» **Exercise objective**
Search the records below for the line containing "Where should I click to: Tap". Write out that line and every line after it exactly as written.

[Data to examine]

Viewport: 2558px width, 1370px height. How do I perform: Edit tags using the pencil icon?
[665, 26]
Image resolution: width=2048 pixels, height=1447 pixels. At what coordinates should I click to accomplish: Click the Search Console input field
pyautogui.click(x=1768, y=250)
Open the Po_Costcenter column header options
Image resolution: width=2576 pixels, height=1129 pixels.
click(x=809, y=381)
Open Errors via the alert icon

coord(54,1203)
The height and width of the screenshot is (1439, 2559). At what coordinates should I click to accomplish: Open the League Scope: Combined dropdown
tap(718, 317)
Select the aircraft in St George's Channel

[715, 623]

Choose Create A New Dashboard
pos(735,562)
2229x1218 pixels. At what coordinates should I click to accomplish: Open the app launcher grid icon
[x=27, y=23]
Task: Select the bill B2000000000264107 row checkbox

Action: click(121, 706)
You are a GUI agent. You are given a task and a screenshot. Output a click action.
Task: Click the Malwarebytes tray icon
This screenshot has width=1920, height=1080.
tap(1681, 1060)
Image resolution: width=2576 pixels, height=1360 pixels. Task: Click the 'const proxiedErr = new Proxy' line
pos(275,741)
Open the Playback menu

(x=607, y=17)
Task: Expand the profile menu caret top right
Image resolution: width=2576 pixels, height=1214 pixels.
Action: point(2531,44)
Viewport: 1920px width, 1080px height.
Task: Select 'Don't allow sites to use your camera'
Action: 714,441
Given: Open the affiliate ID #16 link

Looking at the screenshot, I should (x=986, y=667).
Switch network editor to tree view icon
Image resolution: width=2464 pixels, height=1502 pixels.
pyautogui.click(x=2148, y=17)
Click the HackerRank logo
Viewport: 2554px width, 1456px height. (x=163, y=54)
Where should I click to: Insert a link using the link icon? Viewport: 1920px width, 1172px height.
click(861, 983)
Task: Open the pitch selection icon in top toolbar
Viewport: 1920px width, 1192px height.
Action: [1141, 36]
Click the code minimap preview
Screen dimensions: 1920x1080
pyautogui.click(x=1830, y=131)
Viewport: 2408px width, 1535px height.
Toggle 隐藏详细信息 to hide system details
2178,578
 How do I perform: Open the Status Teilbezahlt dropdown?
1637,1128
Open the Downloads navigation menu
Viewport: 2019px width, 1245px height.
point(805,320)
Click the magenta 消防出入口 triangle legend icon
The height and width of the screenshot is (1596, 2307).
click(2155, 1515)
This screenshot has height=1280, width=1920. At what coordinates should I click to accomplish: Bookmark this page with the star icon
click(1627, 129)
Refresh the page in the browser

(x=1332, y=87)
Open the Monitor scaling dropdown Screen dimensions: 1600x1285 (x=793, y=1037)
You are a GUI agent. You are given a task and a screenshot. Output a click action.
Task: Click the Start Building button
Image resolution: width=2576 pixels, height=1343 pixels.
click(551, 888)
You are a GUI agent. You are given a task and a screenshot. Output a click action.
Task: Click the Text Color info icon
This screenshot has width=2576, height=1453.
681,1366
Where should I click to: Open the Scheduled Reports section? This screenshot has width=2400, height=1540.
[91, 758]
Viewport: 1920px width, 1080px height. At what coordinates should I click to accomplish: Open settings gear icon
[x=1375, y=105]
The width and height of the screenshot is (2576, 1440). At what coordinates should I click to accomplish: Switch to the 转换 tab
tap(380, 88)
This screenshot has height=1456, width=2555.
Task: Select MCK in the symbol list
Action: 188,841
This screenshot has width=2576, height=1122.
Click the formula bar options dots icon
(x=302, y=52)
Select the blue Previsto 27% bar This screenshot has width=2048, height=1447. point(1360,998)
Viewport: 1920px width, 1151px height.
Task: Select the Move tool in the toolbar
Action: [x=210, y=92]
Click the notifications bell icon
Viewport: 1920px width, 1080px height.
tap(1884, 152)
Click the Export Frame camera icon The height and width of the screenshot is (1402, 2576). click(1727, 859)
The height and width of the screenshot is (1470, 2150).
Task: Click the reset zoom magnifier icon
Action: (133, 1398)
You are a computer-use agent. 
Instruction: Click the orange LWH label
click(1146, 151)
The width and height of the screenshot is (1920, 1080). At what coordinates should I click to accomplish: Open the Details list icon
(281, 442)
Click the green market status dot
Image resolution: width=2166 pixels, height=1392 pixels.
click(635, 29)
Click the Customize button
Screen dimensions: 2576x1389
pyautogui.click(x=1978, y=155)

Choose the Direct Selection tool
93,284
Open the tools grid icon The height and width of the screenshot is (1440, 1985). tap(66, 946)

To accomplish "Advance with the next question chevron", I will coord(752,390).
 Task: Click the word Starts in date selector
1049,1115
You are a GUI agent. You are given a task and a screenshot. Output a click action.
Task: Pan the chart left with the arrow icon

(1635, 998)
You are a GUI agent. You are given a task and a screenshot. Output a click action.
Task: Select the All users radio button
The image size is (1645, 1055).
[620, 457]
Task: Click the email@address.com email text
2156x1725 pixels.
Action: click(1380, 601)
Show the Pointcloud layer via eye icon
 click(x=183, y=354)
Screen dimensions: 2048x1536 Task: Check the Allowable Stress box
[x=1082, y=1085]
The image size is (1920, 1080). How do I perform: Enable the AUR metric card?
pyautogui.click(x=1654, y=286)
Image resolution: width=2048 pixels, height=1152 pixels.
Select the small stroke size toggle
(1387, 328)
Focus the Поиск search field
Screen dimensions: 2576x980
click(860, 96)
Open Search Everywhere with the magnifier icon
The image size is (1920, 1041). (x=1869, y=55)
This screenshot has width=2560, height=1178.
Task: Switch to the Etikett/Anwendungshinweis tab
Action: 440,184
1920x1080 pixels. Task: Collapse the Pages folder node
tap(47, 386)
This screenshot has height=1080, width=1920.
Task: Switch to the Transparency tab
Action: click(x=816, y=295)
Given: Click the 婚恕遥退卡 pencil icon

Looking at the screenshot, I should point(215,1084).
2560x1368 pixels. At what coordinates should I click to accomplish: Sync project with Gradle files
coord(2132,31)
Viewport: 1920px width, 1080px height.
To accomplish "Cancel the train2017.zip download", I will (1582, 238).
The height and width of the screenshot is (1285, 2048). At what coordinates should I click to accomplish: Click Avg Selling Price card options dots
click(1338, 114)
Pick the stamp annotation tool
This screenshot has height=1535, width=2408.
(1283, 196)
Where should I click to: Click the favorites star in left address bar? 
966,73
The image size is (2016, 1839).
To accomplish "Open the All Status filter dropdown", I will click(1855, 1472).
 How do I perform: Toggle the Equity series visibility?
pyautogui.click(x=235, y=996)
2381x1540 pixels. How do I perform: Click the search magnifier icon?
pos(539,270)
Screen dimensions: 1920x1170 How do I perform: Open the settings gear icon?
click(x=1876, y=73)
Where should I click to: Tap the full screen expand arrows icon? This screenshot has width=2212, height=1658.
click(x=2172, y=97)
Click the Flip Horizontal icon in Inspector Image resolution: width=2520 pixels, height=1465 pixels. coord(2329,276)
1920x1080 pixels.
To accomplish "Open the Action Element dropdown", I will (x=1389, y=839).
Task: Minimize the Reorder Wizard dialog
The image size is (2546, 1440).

[/Data to examine]

» **Completed exercise**
Where should I click to: Tap the full screen expand arrows icon? This screenshot has width=2212, height=1658.
click(x=2172, y=97)
Click the Flip Horizontal icon in Inspector Image resolution: width=2520 pixels, height=1465 pixels. coord(2329,276)
1920x1080 pixels.
To accomplish "Open the Action Element dropdown", I will (x=1389, y=839).
Task: Minimize the Reorder Wizard dialog
The image size is (2546, 1440).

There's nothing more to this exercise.